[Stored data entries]
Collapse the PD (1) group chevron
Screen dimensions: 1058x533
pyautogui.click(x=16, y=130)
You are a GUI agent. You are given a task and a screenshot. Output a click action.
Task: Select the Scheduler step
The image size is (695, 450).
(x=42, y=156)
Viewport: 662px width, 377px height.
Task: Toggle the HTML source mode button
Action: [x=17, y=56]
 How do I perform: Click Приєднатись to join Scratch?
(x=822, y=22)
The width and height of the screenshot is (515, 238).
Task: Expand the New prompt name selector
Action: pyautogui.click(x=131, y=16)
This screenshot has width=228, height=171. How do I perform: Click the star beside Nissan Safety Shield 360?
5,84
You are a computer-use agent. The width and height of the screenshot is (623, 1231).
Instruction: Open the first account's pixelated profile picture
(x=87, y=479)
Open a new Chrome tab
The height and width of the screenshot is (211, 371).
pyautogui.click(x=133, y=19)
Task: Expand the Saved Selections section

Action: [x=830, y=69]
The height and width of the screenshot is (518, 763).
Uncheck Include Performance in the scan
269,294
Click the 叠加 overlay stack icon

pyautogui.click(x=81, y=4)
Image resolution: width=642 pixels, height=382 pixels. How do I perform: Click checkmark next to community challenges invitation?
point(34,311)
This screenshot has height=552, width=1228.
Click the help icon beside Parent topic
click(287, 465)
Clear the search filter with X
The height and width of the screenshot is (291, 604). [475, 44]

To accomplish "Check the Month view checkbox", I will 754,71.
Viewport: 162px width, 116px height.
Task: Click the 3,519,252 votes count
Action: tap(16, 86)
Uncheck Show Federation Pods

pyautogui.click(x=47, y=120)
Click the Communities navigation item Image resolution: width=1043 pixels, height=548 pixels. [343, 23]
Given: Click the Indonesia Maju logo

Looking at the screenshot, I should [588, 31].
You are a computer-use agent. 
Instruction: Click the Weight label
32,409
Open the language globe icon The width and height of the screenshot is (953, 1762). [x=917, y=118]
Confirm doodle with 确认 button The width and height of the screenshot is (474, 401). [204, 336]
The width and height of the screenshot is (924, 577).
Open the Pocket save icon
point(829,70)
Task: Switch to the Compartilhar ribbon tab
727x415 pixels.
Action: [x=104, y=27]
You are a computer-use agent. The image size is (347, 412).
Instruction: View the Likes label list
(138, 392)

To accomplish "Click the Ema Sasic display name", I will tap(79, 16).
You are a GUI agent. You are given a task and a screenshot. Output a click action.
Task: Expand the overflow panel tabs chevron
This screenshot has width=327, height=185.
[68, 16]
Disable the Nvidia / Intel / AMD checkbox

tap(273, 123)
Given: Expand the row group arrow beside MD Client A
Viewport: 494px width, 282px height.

:: Your assignment ::
Take the lines above from the one holding "This screenshot has width=327, height=185." to the last and output them exactly.

:: Answer section ::
This screenshot has width=327, height=185.
[68, 16]
Disable the Nvidia / Intel / AMD checkbox

tap(273, 123)
Given: Expand the row group arrow beside MD Client A
Viewport: 494px width, 282px height.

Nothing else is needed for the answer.